India's largest automobile manufacturer Tata Motors on Friday came out against the proposal to cut import duty on cars from Europe even as its subsidiary firm UK-based Jaguar Land Rover stands to gain from it.
Tata Motors said any reduction in duties under the Indo-EU free trade agreement, negotiations for which is underway, would hinder the growth of the industry and distort the level-playing field.
While others like Maruti Suzuki, Toyota, Honda and Hyundai have already spoken out against the proposal, this is the first time Tata has voiced its concerns openly. "It will hinder the growth of the industry and distort the level playing," said PM Telang, managing director, Tata Motors. "Any short-term policy shift is not advisable."
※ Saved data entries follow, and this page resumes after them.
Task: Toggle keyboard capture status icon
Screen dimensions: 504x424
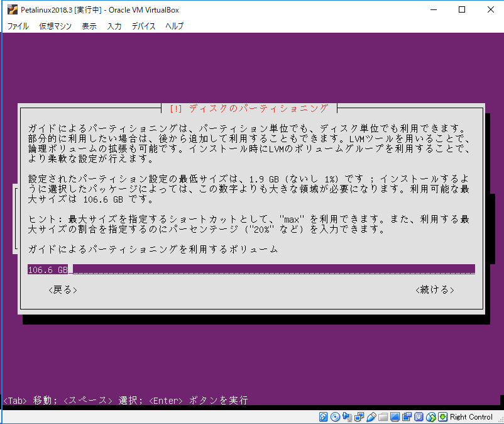Action: (x=442, y=416)
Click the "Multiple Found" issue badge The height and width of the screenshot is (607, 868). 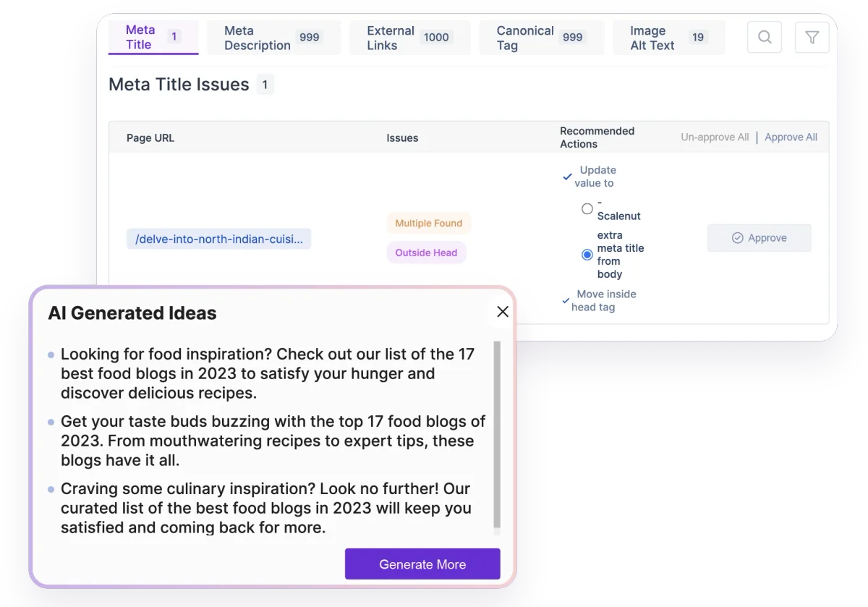pos(427,223)
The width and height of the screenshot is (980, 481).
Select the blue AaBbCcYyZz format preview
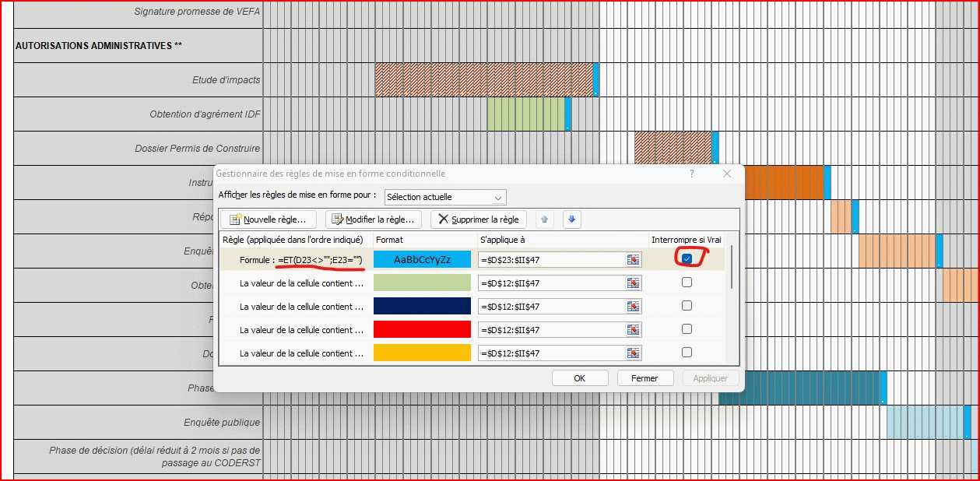click(422, 260)
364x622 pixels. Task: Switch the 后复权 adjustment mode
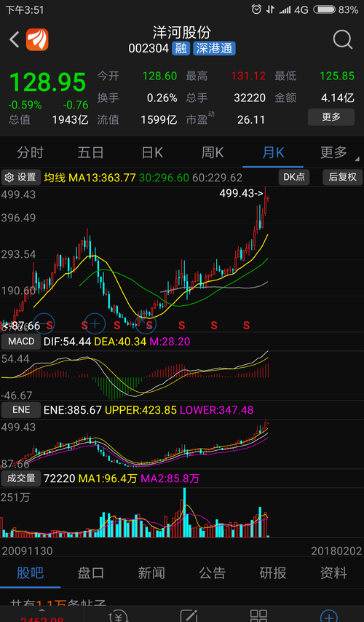coord(342,177)
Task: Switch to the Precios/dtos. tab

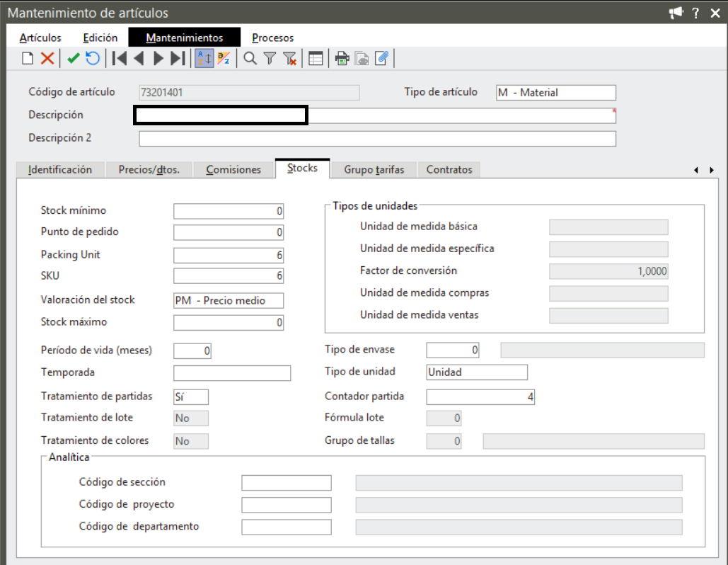Action: (149, 170)
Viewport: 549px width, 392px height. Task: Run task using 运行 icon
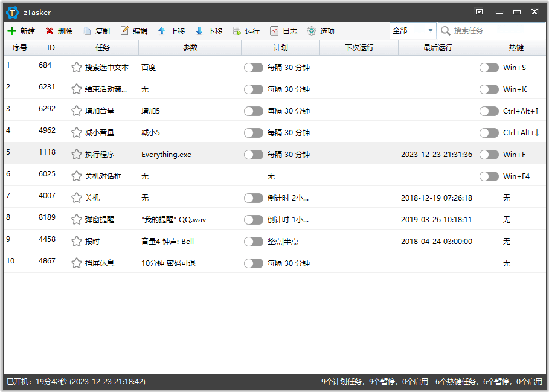pyautogui.click(x=237, y=31)
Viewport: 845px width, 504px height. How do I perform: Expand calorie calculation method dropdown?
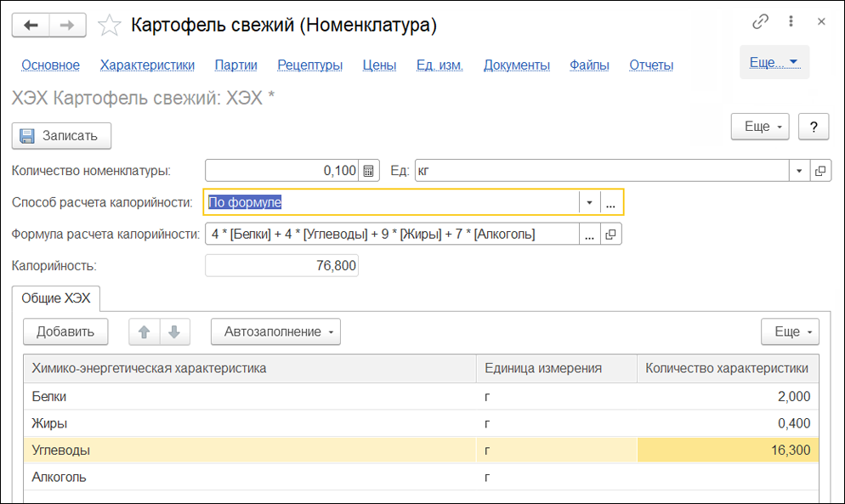(590, 202)
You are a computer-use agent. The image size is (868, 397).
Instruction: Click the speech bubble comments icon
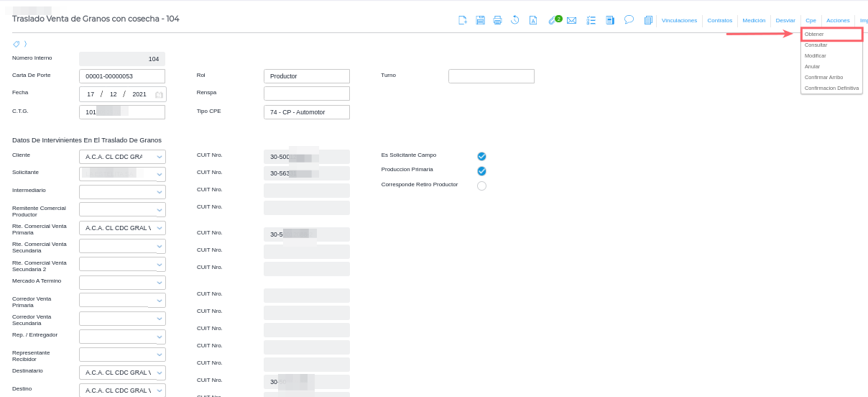click(x=629, y=19)
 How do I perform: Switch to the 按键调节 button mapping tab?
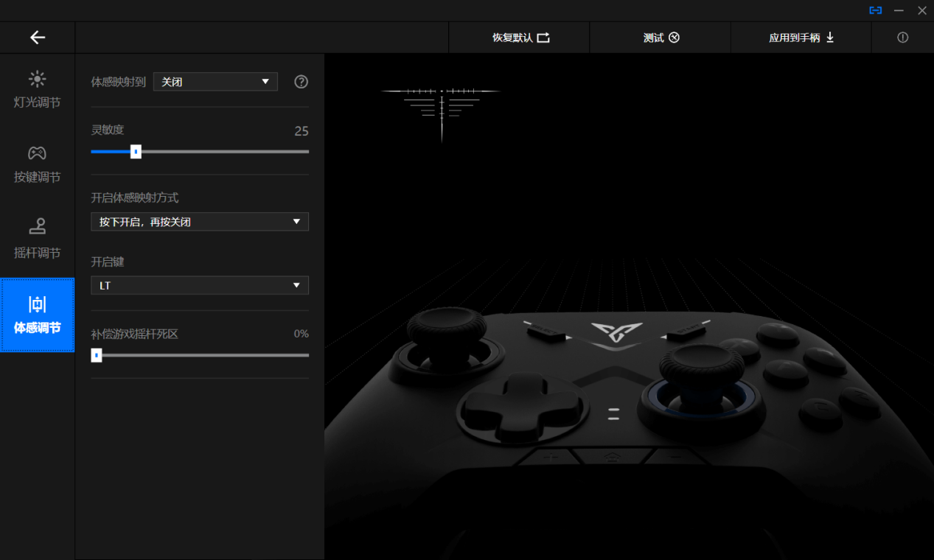(x=38, y=165)
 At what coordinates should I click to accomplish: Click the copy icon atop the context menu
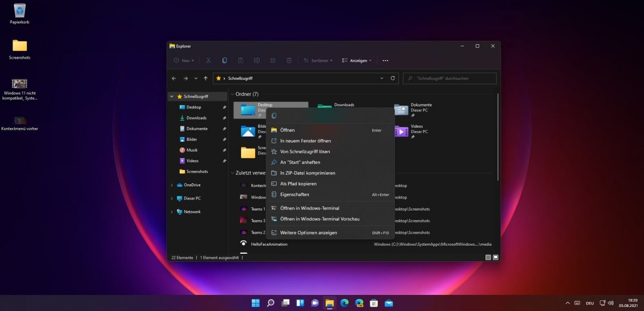(x=274, y=116)
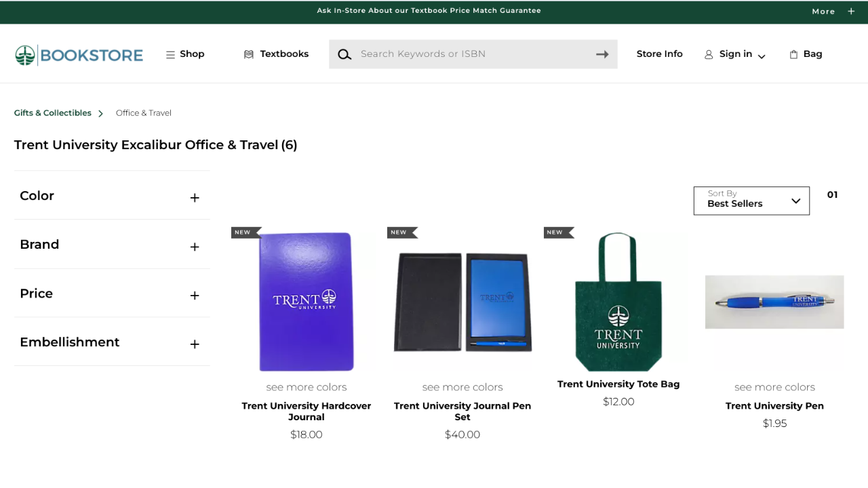Click the Sign in person icon
Image resolution: width=868 pixels, height=488 pixels.
point(709,54)
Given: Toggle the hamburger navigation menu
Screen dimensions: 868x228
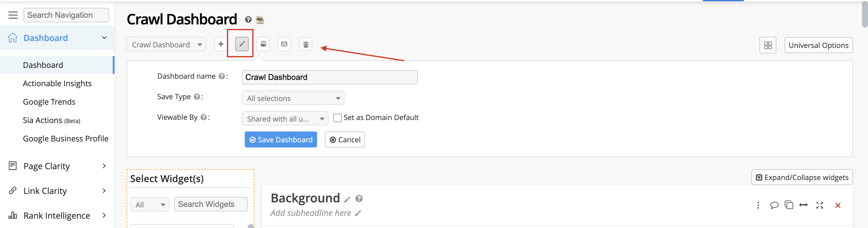Looking at the screenshot, I should (x=13, y=15).
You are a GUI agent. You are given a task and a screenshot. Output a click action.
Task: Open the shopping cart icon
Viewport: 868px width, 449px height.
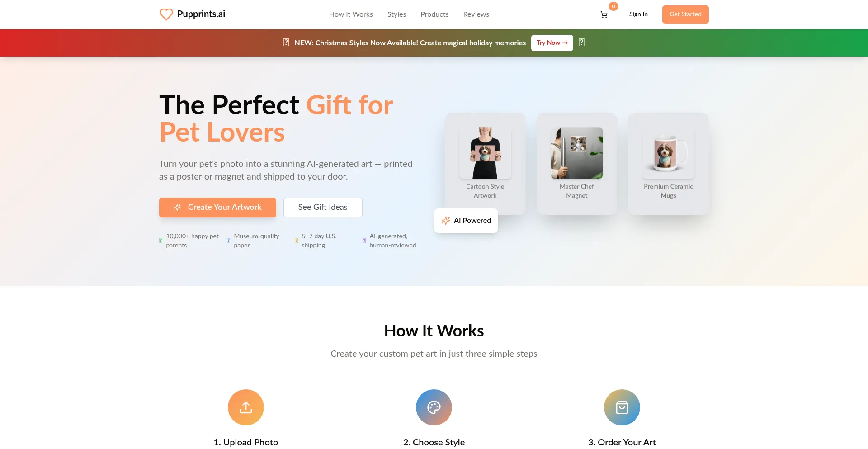[604, 14]
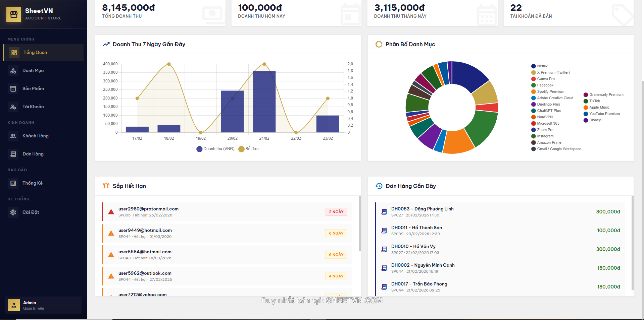The width and height of the screenshot is (644, 320).
Task: Go to the Cài Đặt menu item
Action: (x=31, y=212)
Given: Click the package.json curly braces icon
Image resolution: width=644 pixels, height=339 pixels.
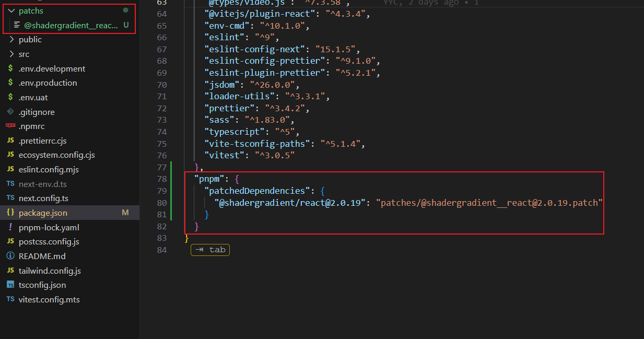Looking at the screenshot, I should point(10,213).
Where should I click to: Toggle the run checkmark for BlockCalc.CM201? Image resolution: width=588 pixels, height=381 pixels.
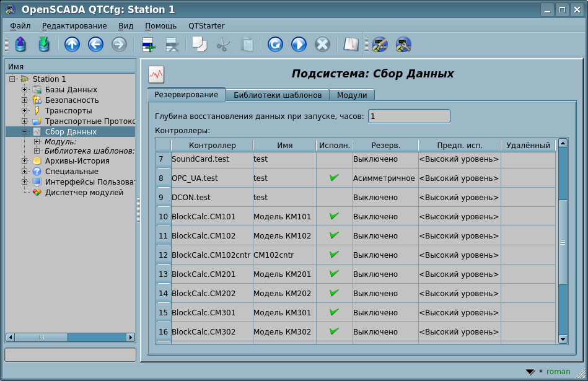point(334,274)
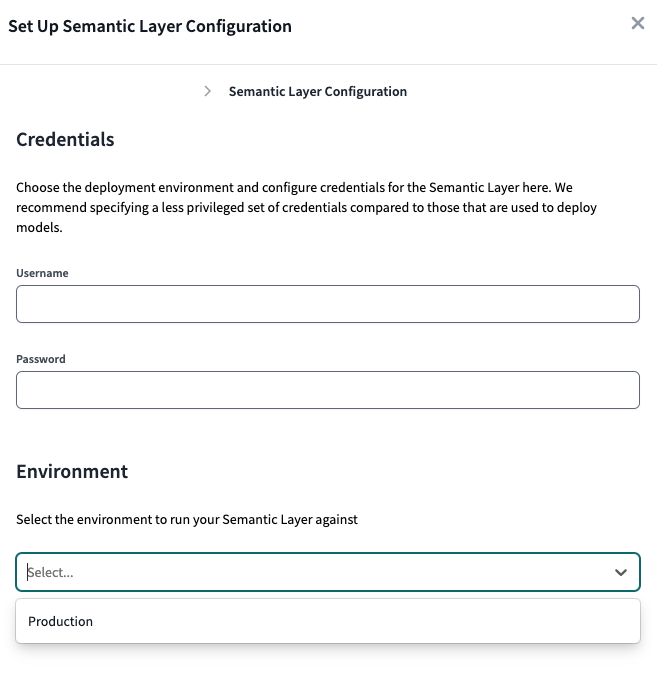Click the Environment section heading

coord(72,471)
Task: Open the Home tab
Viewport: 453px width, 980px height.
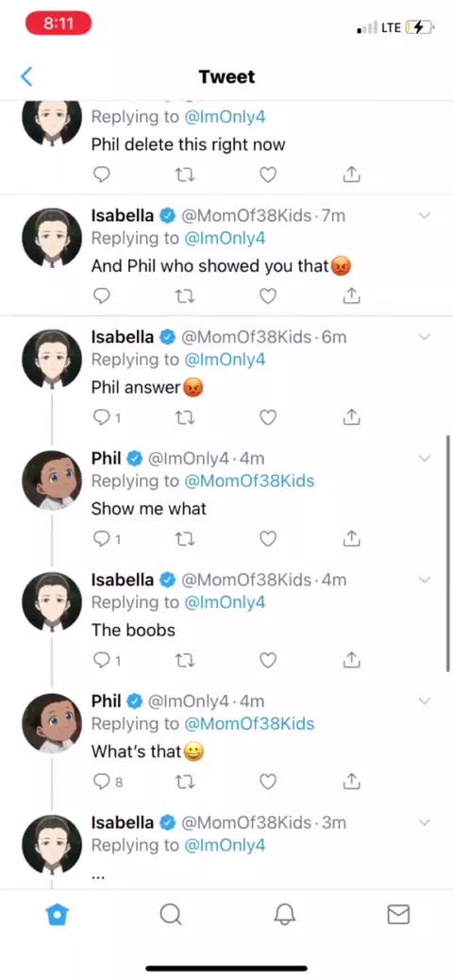Action: pos(57,915)
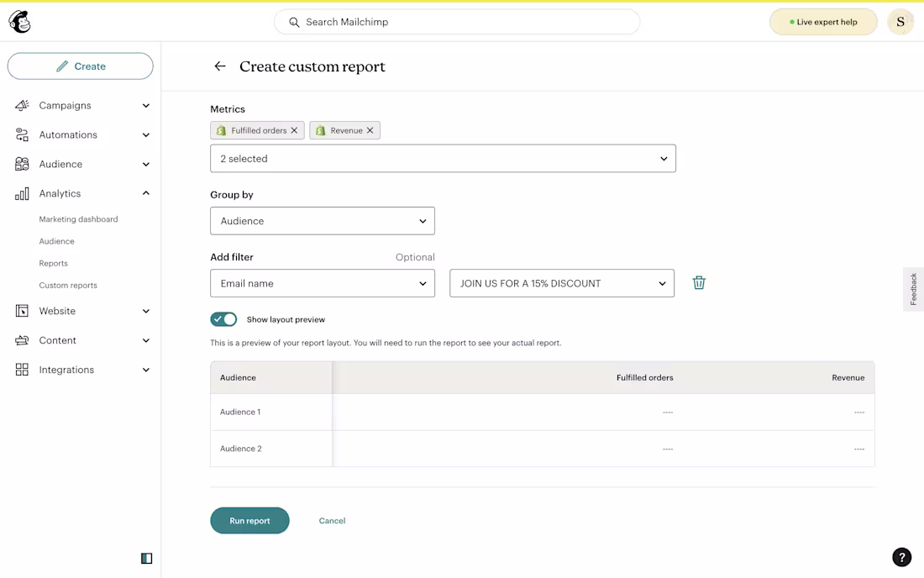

High tariff on import of cars and wines and spirits into India has become a thorny issue in the negotiations. EU wants India to slash import duties on passenger cars but Tata warned there are dangerous precedents that discourage such a move.
"Assembly operations in Australia have gone down drastically after the policy on cars was liberalised," he said.
Incidentally, Tata Group chairman Ratan Tata had said sometime back that the high import duties on cars and components were unrealistic and served as an artificial barrier of protection for local companies.
"The duty reduction should happen in general and not as part of an FTA with a particular country," a spokesperson told HT. "Also there should be a timeline for it so that the industry can plan accordingly."
Industry body Society of Indian Automobile Manufacturers (SIAM) and heavy industries minister Praful Patel have also opposed a reduction in import duties.
"Our policy of high tariffs along with free market access through investment is paying off well and there is no reason why we should tamper with this policy at this stage," Patel said in a letter to the Prime Minister.
"We have sensitivities about our automotive industry and EU will have to accept that... significant reduction of tariffs at this stage would encourage imports at the cost of domestic value addition and would adversely affect the investments and employment in the domestic economy."